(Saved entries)

»»

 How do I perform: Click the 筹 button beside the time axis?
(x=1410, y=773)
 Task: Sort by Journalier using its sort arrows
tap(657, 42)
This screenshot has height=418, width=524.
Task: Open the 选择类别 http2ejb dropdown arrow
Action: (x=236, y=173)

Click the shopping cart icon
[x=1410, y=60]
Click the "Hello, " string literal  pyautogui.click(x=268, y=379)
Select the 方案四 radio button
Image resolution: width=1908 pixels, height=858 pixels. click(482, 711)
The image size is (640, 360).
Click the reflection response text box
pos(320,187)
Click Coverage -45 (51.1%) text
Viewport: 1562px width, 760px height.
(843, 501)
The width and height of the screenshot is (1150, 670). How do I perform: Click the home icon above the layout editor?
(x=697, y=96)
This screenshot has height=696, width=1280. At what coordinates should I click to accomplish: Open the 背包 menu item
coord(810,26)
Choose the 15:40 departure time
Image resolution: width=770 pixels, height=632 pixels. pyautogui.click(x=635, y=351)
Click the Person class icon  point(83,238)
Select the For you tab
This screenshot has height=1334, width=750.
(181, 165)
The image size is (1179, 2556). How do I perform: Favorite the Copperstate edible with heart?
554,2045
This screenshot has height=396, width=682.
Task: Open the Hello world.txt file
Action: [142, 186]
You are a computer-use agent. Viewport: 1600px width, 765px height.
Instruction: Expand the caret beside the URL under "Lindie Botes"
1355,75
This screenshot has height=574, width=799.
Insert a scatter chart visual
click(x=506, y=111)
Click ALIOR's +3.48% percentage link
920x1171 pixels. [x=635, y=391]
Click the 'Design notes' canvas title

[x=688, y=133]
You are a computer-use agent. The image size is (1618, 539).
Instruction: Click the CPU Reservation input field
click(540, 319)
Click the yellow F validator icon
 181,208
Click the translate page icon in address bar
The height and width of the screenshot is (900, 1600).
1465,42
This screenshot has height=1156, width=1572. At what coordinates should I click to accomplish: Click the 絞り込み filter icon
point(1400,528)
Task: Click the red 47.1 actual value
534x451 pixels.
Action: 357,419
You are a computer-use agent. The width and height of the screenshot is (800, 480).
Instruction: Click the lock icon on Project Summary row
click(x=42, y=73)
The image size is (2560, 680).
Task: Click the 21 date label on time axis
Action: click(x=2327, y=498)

««

ACTIVITY :: Lines with "agent": return each one from the data above.

SOLUTION TO THIS PROBLEM ::
You are a computer-use agent. Viewport: 1600px width, 765px height.
You are a computer-use agent. The image size is (1618, 539).
You are a computer-use agent. The width and height of the screenshot is (800, 480).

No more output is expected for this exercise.